Even if “mixed with” does not include “chemically combined” the provision still means that iron an iron ore body, no matter how much sulfide it contains, cannot legally be considered a sulfide ore body. Taken to its extreme, pure pyrite itself could be mined as a non-sulfide ore body. This also is the equivalent of legislatively redefining the value of pi. It even could be possible under this bill to mine gold and silver under ferrous mining regulations, if one were to call the the target of the mine a pure pyrite deposit, and characterize the gold and silver as incidental byproducts.
To put it another way, this provision of the bill gets rid of the problem of pyrite not by requiring that anything be done about the problems pyrite causes, but by partially or completely redefining pyrite out of existence.
Here’s an analogy.
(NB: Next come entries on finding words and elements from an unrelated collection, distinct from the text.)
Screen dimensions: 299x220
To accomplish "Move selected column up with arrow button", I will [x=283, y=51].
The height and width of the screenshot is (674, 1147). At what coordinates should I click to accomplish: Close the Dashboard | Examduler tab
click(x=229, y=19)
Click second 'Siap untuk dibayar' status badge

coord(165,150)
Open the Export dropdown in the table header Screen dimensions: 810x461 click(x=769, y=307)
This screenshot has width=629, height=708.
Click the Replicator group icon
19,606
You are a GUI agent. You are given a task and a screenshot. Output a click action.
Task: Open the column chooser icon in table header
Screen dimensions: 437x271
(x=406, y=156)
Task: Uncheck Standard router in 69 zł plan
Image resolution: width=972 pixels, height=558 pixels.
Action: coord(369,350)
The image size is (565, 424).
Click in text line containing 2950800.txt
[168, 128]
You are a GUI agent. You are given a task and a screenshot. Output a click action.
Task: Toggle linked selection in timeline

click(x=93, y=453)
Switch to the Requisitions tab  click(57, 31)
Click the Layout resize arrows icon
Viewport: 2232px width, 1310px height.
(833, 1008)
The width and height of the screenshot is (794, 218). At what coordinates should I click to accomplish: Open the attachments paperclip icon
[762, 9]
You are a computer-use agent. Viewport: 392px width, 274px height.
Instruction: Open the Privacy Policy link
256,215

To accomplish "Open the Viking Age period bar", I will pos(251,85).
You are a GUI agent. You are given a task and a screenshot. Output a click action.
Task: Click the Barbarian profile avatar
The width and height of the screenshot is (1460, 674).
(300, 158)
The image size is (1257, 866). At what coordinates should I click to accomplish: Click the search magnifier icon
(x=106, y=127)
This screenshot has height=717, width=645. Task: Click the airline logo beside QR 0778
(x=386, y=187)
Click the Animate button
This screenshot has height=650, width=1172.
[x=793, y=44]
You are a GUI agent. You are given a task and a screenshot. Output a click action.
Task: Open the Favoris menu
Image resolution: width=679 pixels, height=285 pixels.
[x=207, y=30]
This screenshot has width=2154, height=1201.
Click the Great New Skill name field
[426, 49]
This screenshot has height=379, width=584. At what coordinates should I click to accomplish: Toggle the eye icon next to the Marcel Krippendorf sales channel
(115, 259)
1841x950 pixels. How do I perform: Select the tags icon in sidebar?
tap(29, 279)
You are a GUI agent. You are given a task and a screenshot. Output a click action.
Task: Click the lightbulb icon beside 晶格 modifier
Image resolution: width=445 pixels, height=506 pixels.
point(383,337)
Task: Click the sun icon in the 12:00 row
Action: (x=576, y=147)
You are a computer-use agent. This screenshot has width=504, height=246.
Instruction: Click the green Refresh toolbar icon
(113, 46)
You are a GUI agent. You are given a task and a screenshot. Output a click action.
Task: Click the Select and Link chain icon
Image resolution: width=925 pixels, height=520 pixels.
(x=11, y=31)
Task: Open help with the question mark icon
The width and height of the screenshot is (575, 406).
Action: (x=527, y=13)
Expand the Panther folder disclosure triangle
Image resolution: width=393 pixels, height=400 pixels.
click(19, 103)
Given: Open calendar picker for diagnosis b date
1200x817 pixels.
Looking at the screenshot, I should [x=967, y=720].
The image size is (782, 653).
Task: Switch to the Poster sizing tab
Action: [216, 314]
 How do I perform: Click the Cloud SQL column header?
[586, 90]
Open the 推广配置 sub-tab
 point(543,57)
Let’s say that manure running off pig farms had caused so much damage that laws were passed regulating manure runoff. A company comes in with plans to build a giant chicken farm, and drafts a bill that defines “manure” as “what comes out of a pig’s butt.” The chicken company is no longer covered by anti-manure law because what comes out of a chicken’s butt is now, by definition, not manure.
Thus, at its core, AB 246 is an attempt to alter physical reality through legislation. It seems that no one in the Legislature or on legislative staff know enough science to detect this absurdity. The obvious question is whether the authors of the bill (presumably Gogebic) snuck this provision in knowing that legislators could not see it for what it is.